Some of them will go on to start Facebook or Twitter or Pinterest or whatever. Or one or two of them will start the business that derails a giant like Apple or Google, easily the two most important business stories of my time in Silicon Valley. Watching those worlds get turned upside down never gets old.
But while my job has been to cover the business of technology over the years, it is not really the businesses that defined what Silicon Valley has really meant to me.
Instead, the heart and soul of this place are the things embodied by the Maker movement. I think this, as much as any gadget, piece of software, or social networking site, is Silicon Valley’s most important export to the rest of the world. I still remember attending my first Maker Faire in 2008, and it was a mind-blowing revelation.
People building robots in their garage. Urban farmers growing their own food. People assembling and programming their own computers. It was an eclectic gathering of people who seemingly only have one thing in common: They make things.
As a culture, we have dangerously lost touch over the years with the way the world works, whether it’s how our food is grown, how a computer works, how and where our clothes are made. As we became more disconnected, it makes it easier to ignore the environmental and social problems that flow from how our stuff gets made.
The Maker movement reminds of us of our power to create and control the world, and the impact we can have on it. It’s an idea that reminds us of the simple pleasure that comes from creating things. It’s an idea sparked and led, not by giant corporations, but a loose affiliation of regular folks. And not surprisingly, it’s an idea that has exploded into smaller Maker Faires around the world and inspired related programs in hackerspaces and in schools.

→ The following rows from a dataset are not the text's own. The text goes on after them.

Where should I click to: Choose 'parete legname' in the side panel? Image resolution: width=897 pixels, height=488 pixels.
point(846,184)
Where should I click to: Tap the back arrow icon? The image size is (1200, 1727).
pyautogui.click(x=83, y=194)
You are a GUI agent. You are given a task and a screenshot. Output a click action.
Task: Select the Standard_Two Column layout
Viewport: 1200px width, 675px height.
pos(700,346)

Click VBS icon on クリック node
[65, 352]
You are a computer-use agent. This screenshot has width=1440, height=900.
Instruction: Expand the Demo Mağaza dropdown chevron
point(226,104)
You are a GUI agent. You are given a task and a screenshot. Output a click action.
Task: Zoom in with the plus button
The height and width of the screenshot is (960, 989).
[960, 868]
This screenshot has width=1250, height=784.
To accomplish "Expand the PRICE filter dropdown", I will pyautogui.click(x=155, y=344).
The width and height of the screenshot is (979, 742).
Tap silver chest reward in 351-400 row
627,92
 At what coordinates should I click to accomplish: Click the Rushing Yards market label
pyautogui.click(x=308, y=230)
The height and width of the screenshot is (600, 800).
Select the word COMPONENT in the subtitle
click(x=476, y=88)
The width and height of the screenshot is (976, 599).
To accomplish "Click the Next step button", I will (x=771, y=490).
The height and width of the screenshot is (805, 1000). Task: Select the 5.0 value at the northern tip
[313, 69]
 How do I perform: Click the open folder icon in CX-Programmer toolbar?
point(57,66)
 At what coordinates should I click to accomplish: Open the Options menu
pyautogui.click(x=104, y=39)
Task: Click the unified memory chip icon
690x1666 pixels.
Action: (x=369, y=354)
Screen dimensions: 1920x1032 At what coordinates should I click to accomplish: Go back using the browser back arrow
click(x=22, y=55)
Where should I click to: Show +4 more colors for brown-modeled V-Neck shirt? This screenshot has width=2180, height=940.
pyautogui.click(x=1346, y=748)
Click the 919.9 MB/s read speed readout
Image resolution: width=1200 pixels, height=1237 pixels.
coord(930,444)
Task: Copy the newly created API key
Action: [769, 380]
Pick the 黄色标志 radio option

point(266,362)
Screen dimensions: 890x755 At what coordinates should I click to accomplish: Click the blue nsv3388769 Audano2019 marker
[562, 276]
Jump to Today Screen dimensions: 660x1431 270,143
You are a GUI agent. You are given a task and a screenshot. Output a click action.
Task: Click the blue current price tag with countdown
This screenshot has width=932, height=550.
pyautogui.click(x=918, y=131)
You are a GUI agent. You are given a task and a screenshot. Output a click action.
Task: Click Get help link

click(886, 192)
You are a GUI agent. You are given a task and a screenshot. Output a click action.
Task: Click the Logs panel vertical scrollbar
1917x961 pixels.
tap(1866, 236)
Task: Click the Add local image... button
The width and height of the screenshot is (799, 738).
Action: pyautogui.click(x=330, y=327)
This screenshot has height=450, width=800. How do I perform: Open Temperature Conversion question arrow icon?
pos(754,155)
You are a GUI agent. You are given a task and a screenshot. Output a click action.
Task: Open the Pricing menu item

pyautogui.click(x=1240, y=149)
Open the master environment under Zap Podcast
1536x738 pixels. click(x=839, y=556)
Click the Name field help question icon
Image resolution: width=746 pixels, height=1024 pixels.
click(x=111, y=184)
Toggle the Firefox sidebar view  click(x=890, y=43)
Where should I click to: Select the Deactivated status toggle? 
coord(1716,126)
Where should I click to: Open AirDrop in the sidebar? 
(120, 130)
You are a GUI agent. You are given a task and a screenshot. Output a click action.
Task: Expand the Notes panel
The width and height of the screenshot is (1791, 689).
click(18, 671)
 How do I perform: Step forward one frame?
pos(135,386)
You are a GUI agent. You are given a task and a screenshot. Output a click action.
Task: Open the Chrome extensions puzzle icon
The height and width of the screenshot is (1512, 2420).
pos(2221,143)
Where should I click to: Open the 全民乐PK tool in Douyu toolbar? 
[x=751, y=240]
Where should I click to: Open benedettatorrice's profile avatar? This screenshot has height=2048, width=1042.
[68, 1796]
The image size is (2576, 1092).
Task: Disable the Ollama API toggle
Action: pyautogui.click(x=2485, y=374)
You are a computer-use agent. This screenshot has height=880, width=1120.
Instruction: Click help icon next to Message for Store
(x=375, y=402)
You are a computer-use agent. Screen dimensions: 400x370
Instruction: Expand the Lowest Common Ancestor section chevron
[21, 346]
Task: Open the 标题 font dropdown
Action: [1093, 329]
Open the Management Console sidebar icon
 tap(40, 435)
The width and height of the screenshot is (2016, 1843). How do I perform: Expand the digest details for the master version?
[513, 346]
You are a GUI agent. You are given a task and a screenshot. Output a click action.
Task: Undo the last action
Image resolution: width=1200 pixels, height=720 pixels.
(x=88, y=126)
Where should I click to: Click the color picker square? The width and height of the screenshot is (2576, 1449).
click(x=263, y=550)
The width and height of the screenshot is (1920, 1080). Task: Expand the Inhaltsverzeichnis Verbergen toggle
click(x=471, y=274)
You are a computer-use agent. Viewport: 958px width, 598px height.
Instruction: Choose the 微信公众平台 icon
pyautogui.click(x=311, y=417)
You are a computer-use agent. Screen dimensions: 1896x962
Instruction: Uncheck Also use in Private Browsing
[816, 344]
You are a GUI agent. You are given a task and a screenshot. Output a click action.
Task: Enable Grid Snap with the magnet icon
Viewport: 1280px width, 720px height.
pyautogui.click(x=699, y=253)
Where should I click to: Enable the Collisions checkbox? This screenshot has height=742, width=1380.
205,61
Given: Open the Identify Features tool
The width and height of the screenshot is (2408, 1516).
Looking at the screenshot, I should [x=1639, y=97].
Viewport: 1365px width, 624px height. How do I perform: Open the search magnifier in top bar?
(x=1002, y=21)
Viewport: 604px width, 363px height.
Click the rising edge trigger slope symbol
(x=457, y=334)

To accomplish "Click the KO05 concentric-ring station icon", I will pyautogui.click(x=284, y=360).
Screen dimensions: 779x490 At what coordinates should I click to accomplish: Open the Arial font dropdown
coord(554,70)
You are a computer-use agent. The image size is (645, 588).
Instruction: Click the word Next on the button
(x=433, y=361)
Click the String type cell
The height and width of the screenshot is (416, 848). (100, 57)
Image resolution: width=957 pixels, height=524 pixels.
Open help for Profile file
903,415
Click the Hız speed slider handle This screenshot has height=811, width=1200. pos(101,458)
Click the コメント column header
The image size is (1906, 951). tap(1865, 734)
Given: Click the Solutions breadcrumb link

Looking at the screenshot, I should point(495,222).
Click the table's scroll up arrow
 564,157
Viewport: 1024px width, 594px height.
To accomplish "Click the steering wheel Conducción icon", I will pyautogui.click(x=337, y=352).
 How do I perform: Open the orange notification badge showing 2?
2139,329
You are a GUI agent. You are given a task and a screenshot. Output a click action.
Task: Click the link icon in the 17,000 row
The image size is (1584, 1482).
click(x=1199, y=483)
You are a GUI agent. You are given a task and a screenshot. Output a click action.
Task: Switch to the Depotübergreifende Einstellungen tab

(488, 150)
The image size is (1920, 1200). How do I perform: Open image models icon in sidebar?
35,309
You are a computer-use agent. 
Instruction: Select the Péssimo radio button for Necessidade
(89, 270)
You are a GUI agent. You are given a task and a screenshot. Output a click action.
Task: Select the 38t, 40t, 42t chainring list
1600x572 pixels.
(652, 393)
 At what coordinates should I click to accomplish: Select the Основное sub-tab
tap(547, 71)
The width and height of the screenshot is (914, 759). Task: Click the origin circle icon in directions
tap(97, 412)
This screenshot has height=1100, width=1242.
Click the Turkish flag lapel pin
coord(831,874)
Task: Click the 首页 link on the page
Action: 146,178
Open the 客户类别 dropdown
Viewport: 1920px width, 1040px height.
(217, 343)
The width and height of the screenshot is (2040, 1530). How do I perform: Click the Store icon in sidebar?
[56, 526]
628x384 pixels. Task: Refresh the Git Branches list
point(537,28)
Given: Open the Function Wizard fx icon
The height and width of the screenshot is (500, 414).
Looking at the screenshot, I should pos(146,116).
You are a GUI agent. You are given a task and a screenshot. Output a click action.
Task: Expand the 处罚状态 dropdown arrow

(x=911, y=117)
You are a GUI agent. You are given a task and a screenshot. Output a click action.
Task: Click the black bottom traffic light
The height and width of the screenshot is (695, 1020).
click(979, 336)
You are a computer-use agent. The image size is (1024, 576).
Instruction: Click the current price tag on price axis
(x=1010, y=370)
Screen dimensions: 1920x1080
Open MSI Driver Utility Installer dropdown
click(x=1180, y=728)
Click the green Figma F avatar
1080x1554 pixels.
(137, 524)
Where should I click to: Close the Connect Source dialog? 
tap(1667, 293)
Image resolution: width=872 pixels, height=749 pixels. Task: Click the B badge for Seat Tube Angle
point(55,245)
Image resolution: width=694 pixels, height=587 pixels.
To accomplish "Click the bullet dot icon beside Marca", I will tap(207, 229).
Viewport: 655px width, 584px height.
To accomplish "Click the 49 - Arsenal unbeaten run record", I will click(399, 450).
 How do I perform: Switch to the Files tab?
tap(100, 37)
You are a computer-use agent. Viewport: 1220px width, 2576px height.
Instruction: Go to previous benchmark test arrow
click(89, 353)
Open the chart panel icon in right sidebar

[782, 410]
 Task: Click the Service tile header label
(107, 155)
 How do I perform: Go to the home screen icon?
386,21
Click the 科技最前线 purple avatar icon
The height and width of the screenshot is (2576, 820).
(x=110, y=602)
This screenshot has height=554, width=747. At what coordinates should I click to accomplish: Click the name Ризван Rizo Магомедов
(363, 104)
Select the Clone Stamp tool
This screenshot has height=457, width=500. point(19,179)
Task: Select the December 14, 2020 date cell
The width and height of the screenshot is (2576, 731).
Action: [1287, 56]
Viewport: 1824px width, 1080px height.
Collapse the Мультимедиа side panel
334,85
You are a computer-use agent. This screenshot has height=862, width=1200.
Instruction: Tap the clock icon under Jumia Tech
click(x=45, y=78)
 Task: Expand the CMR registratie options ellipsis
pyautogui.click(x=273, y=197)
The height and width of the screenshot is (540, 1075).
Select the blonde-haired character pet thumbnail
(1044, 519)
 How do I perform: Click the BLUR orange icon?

Watching my kids build a circuit board, or build a hydraulic robot out of syringes and popsicle sticks will be among my fondest memories of my time in Silicon Valley.
The Maker movement is the type of thing where it becomes easier to cast cynicism aside and believe that the future could really be a better place. And that Silicon Valley could actually play a big role in making that happen.
I’ll be rooting for that, but for the next few years, I’ll be doing it from afar.
Au revoir, Silicon Valley. À bientôt.